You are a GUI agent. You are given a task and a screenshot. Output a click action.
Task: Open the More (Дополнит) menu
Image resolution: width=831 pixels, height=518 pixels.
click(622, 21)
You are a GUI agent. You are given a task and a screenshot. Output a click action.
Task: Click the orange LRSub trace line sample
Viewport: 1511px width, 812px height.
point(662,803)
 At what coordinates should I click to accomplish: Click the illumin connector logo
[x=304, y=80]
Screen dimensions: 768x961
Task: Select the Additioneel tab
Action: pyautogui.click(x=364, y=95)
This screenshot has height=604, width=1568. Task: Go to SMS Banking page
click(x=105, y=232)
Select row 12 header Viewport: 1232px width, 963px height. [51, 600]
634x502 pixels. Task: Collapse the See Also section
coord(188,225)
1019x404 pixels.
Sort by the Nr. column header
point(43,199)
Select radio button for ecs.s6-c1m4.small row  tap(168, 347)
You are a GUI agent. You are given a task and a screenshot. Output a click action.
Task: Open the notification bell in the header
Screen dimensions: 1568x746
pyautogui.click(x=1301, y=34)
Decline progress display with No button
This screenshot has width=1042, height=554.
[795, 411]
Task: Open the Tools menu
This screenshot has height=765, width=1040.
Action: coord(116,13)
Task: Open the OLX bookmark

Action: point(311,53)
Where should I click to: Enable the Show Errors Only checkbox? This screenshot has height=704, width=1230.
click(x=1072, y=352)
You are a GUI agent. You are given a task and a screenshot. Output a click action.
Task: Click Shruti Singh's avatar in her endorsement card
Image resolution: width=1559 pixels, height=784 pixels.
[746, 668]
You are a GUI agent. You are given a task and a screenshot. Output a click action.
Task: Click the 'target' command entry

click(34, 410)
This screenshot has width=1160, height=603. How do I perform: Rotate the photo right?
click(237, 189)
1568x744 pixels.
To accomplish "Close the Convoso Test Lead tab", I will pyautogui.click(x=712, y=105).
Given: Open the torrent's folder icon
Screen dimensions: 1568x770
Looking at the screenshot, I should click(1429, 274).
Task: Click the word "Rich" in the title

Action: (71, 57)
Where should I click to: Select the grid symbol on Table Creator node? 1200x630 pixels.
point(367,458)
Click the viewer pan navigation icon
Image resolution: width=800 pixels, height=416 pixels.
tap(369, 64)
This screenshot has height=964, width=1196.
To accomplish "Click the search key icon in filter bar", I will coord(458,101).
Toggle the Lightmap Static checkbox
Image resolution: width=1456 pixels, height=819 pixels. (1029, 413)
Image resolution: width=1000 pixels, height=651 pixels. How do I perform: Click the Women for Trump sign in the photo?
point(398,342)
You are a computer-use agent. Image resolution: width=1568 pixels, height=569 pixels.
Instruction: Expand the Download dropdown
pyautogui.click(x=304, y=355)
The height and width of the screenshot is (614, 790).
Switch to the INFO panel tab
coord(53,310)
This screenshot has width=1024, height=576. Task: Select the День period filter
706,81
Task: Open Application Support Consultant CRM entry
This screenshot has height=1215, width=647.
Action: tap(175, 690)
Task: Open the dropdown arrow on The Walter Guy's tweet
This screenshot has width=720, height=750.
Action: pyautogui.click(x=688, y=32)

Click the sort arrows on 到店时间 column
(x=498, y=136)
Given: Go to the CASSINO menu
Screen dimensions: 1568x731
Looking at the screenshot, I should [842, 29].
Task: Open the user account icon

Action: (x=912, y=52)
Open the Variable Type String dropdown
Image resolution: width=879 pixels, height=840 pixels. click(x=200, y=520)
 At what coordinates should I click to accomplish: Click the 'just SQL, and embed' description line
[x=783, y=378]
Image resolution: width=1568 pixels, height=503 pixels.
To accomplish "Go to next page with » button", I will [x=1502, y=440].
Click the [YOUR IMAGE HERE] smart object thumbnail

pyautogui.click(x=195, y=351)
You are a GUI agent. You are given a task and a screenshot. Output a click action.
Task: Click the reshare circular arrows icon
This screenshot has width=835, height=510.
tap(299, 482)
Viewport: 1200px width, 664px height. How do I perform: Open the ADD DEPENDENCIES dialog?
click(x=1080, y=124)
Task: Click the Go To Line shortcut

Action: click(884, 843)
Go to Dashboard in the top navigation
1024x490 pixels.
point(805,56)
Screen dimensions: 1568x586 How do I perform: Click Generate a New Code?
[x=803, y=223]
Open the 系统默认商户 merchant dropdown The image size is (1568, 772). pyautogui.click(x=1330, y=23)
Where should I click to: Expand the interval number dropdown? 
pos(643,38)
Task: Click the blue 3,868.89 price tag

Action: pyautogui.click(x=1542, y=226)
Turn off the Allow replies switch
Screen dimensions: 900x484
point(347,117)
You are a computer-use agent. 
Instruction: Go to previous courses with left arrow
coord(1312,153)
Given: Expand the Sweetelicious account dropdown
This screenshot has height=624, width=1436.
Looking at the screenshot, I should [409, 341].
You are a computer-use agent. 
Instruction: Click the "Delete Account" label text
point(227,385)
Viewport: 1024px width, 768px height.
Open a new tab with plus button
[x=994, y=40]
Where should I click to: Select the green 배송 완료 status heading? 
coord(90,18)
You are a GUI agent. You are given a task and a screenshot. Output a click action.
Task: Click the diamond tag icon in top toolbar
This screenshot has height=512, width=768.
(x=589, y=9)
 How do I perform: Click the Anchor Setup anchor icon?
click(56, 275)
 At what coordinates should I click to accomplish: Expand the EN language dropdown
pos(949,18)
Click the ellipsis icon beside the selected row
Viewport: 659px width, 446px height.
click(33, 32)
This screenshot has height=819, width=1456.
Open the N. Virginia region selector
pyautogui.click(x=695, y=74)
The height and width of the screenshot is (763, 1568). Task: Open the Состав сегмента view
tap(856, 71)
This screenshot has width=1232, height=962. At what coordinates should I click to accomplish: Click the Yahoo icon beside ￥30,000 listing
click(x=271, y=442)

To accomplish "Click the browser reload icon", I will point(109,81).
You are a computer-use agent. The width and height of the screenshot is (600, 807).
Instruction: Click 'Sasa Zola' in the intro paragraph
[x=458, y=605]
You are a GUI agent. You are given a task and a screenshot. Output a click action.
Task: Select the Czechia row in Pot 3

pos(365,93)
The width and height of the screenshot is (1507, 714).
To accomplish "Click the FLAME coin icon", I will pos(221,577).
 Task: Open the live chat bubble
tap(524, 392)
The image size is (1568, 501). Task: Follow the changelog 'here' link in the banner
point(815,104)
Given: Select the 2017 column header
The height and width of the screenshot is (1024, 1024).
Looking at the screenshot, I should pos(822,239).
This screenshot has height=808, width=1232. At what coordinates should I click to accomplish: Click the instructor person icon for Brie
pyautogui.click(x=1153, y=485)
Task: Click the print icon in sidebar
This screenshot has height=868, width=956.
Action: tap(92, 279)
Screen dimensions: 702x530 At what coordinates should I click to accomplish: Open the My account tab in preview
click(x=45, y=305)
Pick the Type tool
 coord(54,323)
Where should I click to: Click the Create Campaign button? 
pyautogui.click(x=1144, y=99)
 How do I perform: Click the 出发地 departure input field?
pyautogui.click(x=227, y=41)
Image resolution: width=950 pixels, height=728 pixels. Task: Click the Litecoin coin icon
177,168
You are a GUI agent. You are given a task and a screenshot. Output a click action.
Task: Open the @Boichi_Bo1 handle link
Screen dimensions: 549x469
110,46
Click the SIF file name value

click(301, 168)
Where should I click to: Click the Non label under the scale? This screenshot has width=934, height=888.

★ ★ ★ ★ ★ ★ ★

■ Task
Rewrite the records above, replacing every occurrence of "GUI agent" with "interface agent" and leaving everything else unchanged.

■ Result below
You are a interface agent. You are given a task and a screenshot. Output a click action.
Task: Open the More (Дополнит) menu
Image resolution: width=831 pixels, height=518 pixels.
click(622, 21)
You are a interface agent. You are given a task and a screenshot. Output a click action.
Task: Click the orange LRSub trace line sample
Viewport: 1511px width, 812px height.
point(662,803)
 At what coordinates should I click to accomplish: Click the illumin connector logo
[x=304, y=80]
Screen dimensions: 768x961
Task: Select the Additioneel tab
Action: pyautogui.click(x=364, y=95)
This screenshot has height=604, width=1568. Task: Go to SMS Banking page
click(x=105, y=232)
Select row 12 header Viewport: 1232px width, 963px height. [51, 600]
634x502 pixels. Task: Collapse the See Also section
coord(188,225)
1019x404 pixels.
Sort by the Nr. column header
point(43,199)
Select radio button for ecs.s6-c1m4.small row  tap(168, 347)
You are a interface agent. You are given a task and a screenshot. Output a click action.
Task: Open the notification bell in the header
Screen dimensions: 1568x746
pyautogui.click(x=1301, y=34)
Decline progress display with No button
This screenshot has width=1042, height=554.
[795, 411]
Task: Open the Tools menu
This screenshot has height=765, width=1040.
Action: coord(116,13)
Task: Open the OLX bookmark

Action: point(311,53)
Where should I click to: Enable the Show Errors Only checkbox? This screenshot has height=704, width=1230.
click(x=1072, y=352)
You are a interface agent. You are given a task and a screenshot. Output a click action.
Task: Click Shruti Singh's avatar in her endorsement card
Image resolution: width=1559 pixels, height=784 pixels.
[746, 668]
You are a interface agent. You are given a task and a screenshot. Output a click action.
Task: Click the 'target' command entry

click(34, 410)
This screenshot has width=1160, height=603. How do I perform: Rotate the photo right?
click(237, 189)
1568x744 pixels.
To accomplish "Close the Convoso Test Lead tab", I will pyautogui.click(x=712, y=105).
Given: Open the torrent's folder icon
Screen dimensions: 1568x770
Looking at the screenshot, I should click(1429, 274).
Task: Click the word "Rich" in the title

Action: (71, 57)
Where should I click to: Select the grid symbol on Table Creator node? 1200x630 pixels.
point(367,458)
Click the viewer pan navigation icon
Image resolution: width=800 pixels, height=416 pixels.
tap(369, 64)
This screenshot has height=964, width=1196.
To accomplish "Click the search key icon in filter bar", I will coord(458,101).
Toggle the Lightmap Static checkbox
Image resolution: width=1456 pixels, height=819 pixels. (1029, 413)
Image resolution: width=1000 pixels, height=651 pixels. How do I perform: Click the Women for Trump sign in the photo?
point(398,342)
You are a computer-use agent. Image resolution: width=1568 pixels, height=569 pixels.
Instruction: Expand the Download dropdown
pyautogui.click(x=304, y=355)
The height and width of the screenshot is (614, 790).
Switch to the INFO panel tab
coord(53,310)
This screenshot has width=1024, height=576. Task: Select the День period filter
706,81
Task: Open Application Support Consultant CRM entry
This screenshot has height=1215, width=647.
Action: tap(175, 690)
Task: Open the dropdown arrow on The Walter Guy's tweet
This screenshot has width=720, height=750.
Action: pyautogui.click(x=688, y=32)

Click the sort arrows on 到店时间 column
(x=498, y=136)
Given: Go to the CASSINO menu
Screen dimensions: 1568x731
Looking at the screenshot, I should [842, 29].
Task: Open the user account icon

Action: (x=912, y=52)
Open the Variable Type String dropdown
Image resolution: width=879 pixels, height=840 pixels. click(x=200, y=520)
 At what coordinates should I click to accomplish: Click the 'just SQL, and embed' description line
[x=783, y=378]
Image resolution: width=1568 pixels, height=503 pixels.
To accomplish "Go to next page with » button", I will [x=1502, y=440].
Click the [YOUR IMAGE HERE] smart object thumbnail

pyautogui.click(x=195, y=351)
You are a interface agent. You are given a task and a screenshot. Output a click action.
Task: Click the reshare circular arrows icon
This screenshot has width=835, height=510.
tap(299, 482)
Viewport: 1200px width, 664px height. How do I perform: Open the ADD DEPENDENCIES dialog?
click(x=1080, y=124)
Task: Click the Go To Line shortcut

Action: click(884, 843)
Go to Dashboard in the top navigation
1024x490 pixels.
point(805,56)
Screen dimensions: 1568x586 How do I perform: Click Generate a New Code?
[x=803, y=223]
Open the 系统默认商户 merchant dropdown The image size is (1568, 772). pyautogui.click(x=1330, y=23)
Where should I click to: Expand the interval number dropdown? 
pos(643,38)
Task: Click the blue 3,868.89 price tag

Action: pyautogui.click(x=1542, y=226)
Turn off the Allow replies switch
Screen dimensions: 900x484
point(347,117)
You are a computer-use agent. 
Instruction: Go to previous courses with left arrow
coord(1312,153)
Given: Expand the Sweetelicious account dropdown
This screenshot has height=624, width=1436.
Looking at the screenshot, I should [409, 341].
You are a computer-use agent. 
Instruction: Click the "Delete Account" label text
point(227,385)
Viewport: 1024px width, 768px height.
Open a new tab with plus button
[x=994, y=40]
Where should I click to: Select the green 배송 완료 status heading? 
coord(90,18)
You are a interface agent. You are given a task and a screenshot. Output a click action.
Task: Click the diamond tag icon in top toolbar
This screenshot has height=512, width=768.
(x=589, y=9)
 How do I perform: Click the Anchor Setup anchor icon?
click(56, 275)
 At what coordinates should I click to accomplish: Expand the EN language dropdown
pos(949,18)
Click the ellipsis icon beside the selected row
Viewport: 659px width, 446px height.
click(33, 32)
This screenshot has height=819, width=1456.
Open the N. Virginia region selector
pyautogui.click(x=695, y=74)
The height and width of the screenshot is (763, 1568). Task: Open the Состав сегмента view
tap(856, 71)
This screenshot has width=1232, height=962. At what coordinates should I click to accomplish: Click the Yahoo icon beside ￥30,000 listing
click(x=271, y=442)

To accomplish "Click the browser reload icon", I will point(109,81).
You are a computer-use agent. The width and height of the screenshot is (600, 807).
Instruction: Click 'Sasa Zola' in the intro paragraph
[x=458, y=605]
You are a interface agent. You are given a task and a screenshot. Output a click action.
Task: Select the Czechia row in Pot 3

pos(365,93)
The width and height of the screenshot is (1507, 714).
To accomplish "Click the FLAME coin icon", I will pos(221,577).
 Task: Open the live chat bubble
tap(524, 392)
The image size is (1568, 501). Task: Follow the changelog 'here' link in the banner
point(815,104)
Given: Select the 2017 column header
The height and width of the screenshot is (1024, 1024).
Looking at the screenshot, I should pos(822,239).
This screenshot has height=808, width=1232. At what coordinates should I click to accomplish: Click the instructor person icon for Brie
pyautogui.click(x=1153, y=485)
Task: Click the print icon in sidebar
This screenshot has height=868, width=956.
Action: tap(92, 279)
Screen dimensions: 702x530 At what coordinates should I click to accomplish: Open the My account tab in preview
click(x=45, y=305)
Pick the Type tool
 coord(54,323)
Where should I click to: Click the Create Campaign button? 
pyautogui.click(x=1144, y=99)
 How do I perform: Click the 出发地 departure input field?
pyautogui.click(x=227, y=41)
Image resolution: width=950 pixels, height=728 pixels. Task: Click the Litecoin coin icon
177,168
You are a interface agent. You are given a task and a screenshot. Output a click action.
Task: Open the @Boichi_Bo1 handle link
Screen dimensions: 549x469
110,46
Click the SIF file name value

click(301, 168)
Where should I click to: Click the Non label under the scale? This screenshot has width=934, height=888.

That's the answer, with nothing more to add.